除了静态构造方法和功能性程序方法， Lists 还提供了一系列有价值的工具方法。

Method Description

partition(List, int) 返回基础列表的视图，将其划分为指定大小的块。

Method	Description
`partition(List, int)`	返回基础列表的视图，将其划分为指定大小的块。
`reverse(List)`	返回指定列表的反转视图。注意：如果该list是不可变的，则考虑使用 `ImmutableList.reverse()` .

reverse(List)

返回指定列表的反转视图。注意：如果该list是不可变的，则考虑使用

ImmutableList.reverse() .

List<Integer> countUp = Ints.asList(1, 2, 3, 4, 5);
List<Integer> countDown = Lists.reverse(theList); // {5, 4, 3, 2, 1}

List<List<Integer>> parts = Lists.partition(countUp, 2); // {{1, 2}, {3, 4}, {5}}

Static Factories

Lists 提供以下工厂方法：

Implementation	Factories
`ArrayList`	basic, with elements, from `Iterable`, with exact capacity, with expected size, from `Iterator`
`LinkedList`	basic, from `Iterable`

Sets

Sets 工具类包含有很多刺激的方法。

Set-Theoretic Operations

我们提供了多个标准集理论操作，作为参数集上的视图实现。返回的 SetView能够被用来:

直接作为一个Set , 因为实现了 Set 接口
将其拷贝进另一个可变集合中，通过 copyInto(Set)
通过 immutableCopy()做不可变拷贝

Method
`union(Set, Set)`
`intersection(Set, Set)`
`difference(Set, Set)`
`symmetricDifference(Set, Set)`

For example:

Set<String> wordsWithPrimeLength = ImmutableSet.of("one", "two", "three", "six", "seven", "eight");
Set<String> primes = ImmutableSet.of("two", "three", "five", "seven");

SetView<String> intersection = Sets.intersection(primes, wordsWithPrimeLength); // contains "two", "three", "seven"
// I can use intersection as a Set directly, but copying it can be more efficient if I use it a lot.
return intersection.immutableCopy();

Other Set Utilities

Method	Description	See Also
`cartesianProduct(List<Set>)`	返回每一个可能的列表，可以通过从每个集合中选择一个元素来获得（笛卡尔积）。	`cartesianProduct(Set...)`
`powerSet(Set)`	返回指定集合的子集。

Set<String> animals = ImmutableSet.of("gerbil", "hamster");
Set<String> fruits = ImmutableSet.of("apple", "orange", "banana");

Set<List<String>> product = Sets.cartesianProduct(animals, fruits);
// {{"gerbil", "apple"}, {"gerbil", "orange"}, {"gerbil", "banana"},
//  {"hamster", "apple"}, {"hamster", "orange"}, {"hamster", "banana"}}

Set<Set<String>> animalSets = Sets.powerSet(animals);
// {{}, {"gerbil"}, {"hamster"}, {"gerbil", "hamster"}}

Static Factories

Sets 提供一下静态工厂方法：

Implementation	Factories
`HashSet`	basic, with elements, from `Iterable`, with expected size, from `Iterator`
`LinkedHashSet`	basic, from `Iterable`, with expected size
`TreeSet`	basic, with `Comparator`, from `Iterable`

Maps

Maps 里的工具方位可谓是应有尽有。

`uniqueIndex`

Maps.uniqueIndex(Iterable, Function) 解决具有一组对象的常见情况，每个对象都具有一些惟一的属性，并且希望能够基于该属性查找那些对象。

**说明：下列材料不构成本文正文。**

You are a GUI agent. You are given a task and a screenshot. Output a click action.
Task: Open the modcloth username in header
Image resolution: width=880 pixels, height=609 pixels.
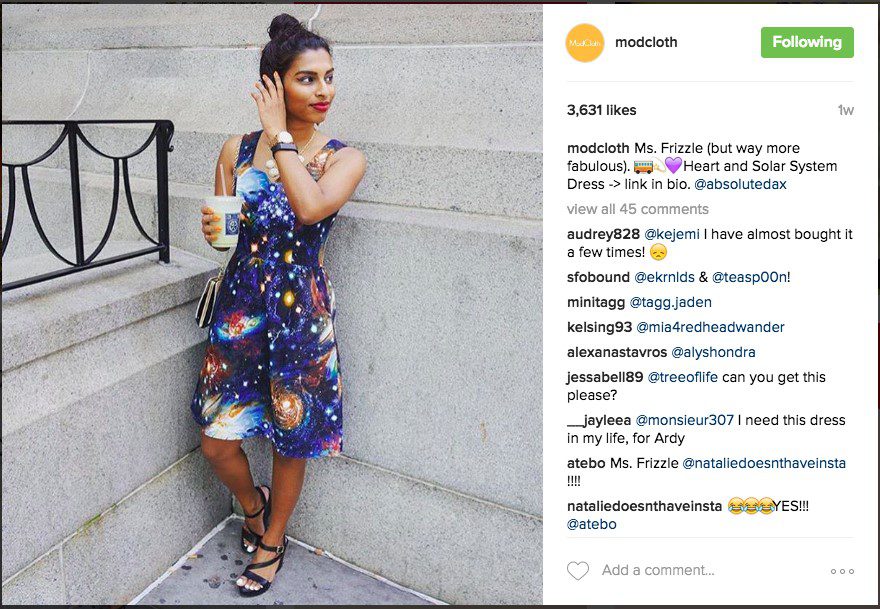[x=646, y=42]
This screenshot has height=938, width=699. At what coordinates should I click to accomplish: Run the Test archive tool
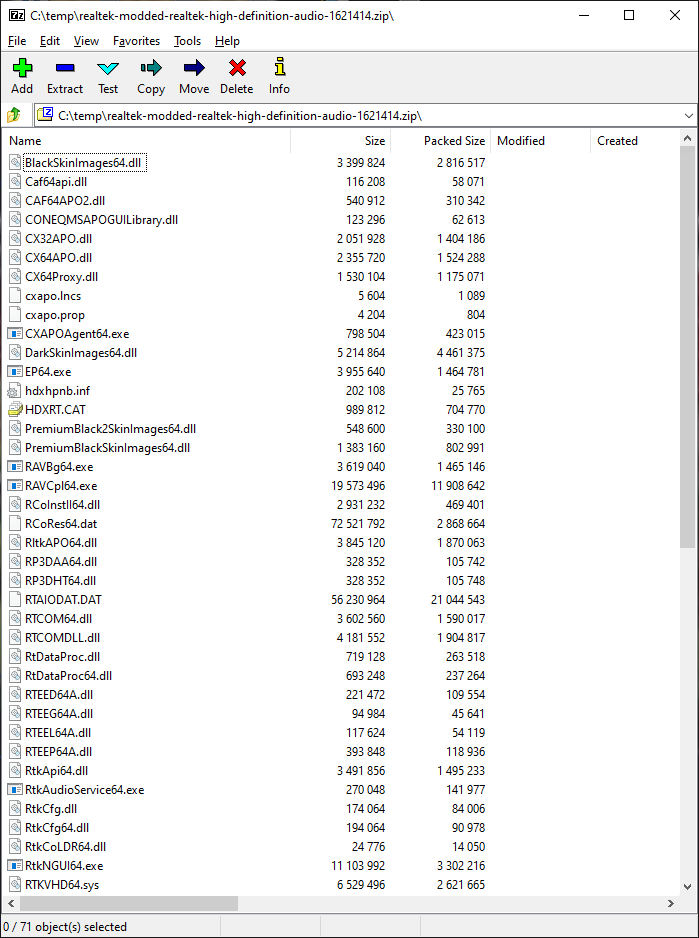(x=108, y=69)
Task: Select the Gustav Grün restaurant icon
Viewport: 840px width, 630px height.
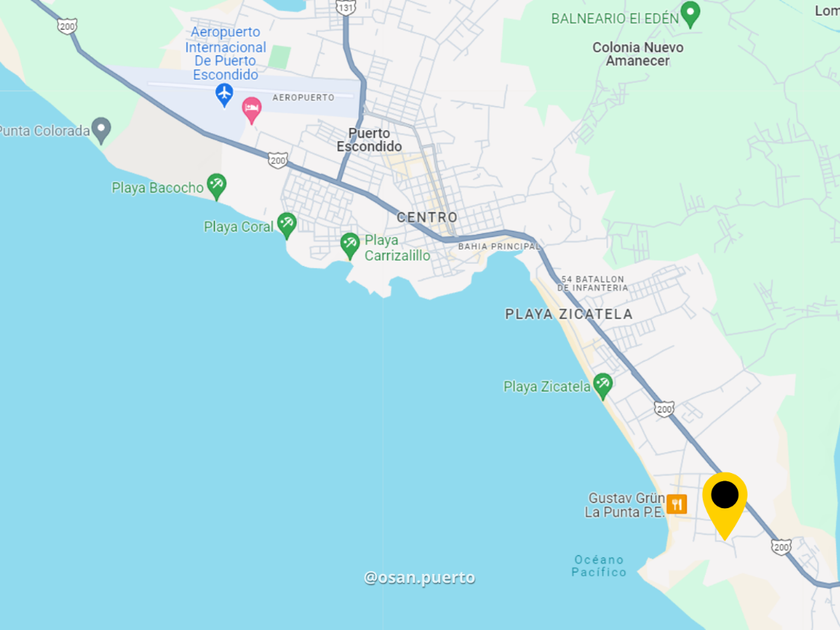Action: click(x=677, y=504)
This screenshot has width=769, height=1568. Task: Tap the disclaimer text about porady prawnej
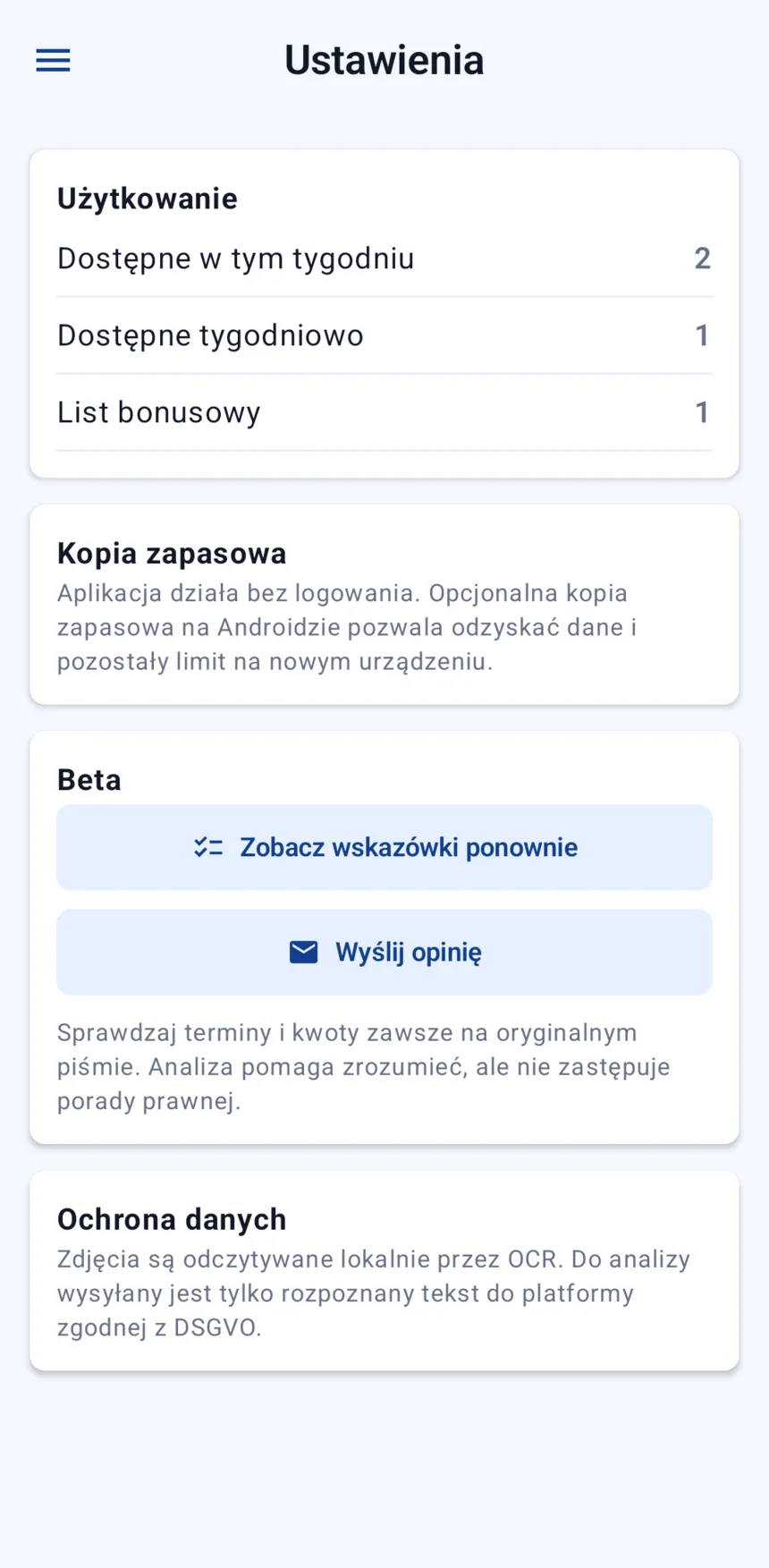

假设我们有一组我们知道具有唯一长度的字符串，我们希望能够查找具有特定长度的字符串。

ImmutableMap<Integer, String> stringsByIndex = Maps.uniqueIndex(strings, new Function<String, Integer> () {
    public Integer apply(String string) {
      return string.length();
    }
  });

如果索引不是唯一的，请参见下面的 Multimaps.index 。

`difference`

Maps.difference(Map, Map) 允许比较两个map之间的不同。返回的 MapDifference 类将维恩图分解成：

Method	Description
`entriesInCommon()`	两个map中的entries具有匹配的键和值
`entriesDiffering()`	entries 有相同的键但是不同的值。值在这个 map 中是 `MapDifference.ValueDifference`类型，可以看到左右的值。
`entriesOnlyOnLeft()`	返回 entries ，其键在左边的map中而不在右边。
`entriesOnlyOnRight()`	返回 entries ，其键在右边的map中而不在左边。

Map<String, Integer> left = ImmutableMap.of("a", 1, "b", 2, "c", 3);
Map<String, Integer> right = ImmutableMap.of("b", 2, "c", 4, "d", 5);
MapDifference<String, Integer> diff = Maps.difference(left, right);

diff.entriesInCommon(); // {"b" => 2}
diff.entriesDiffering(); // {"c" => (3, 4)}
diff.entriesOnlyOnLeft(); // {"a" => 1}
diff.entriesOnlyOnRight(); // {"d" => 5}

`BiMap` utilities

Guava 的 BiMap工具类也包含在 Maps 类中。

`BiMap` utility	Corresponding `Map` utility
`synchronizedBiMap(BiMap)`	`Collections.synchronizedMap(Map)`
`unmodifiableBiMap(BiMap)`	`Collections.unmodifiableMap(Map)`

静态工厂

Maps提供以下静态工厂方法

Implementation	Factories
`HashMap`	basic, from `Map`, with expected size
`LinkedHashMap`	basic, from `Map`
`TreeMap`	basic, from `Comparator`, from `SortedMap`
`EnumMap`	from `Class`, from `Map`
`ConcurrentMap`	basic
`IdentityHashMap`	basic

Multisets

标准Collection 操作, 例如 containsAll, 忽略multiset中元素的数量, 仅仅关心元素是否存在于multiset 中。 Multisets 提供的方法考虑到了multisets中元素多样性的特性。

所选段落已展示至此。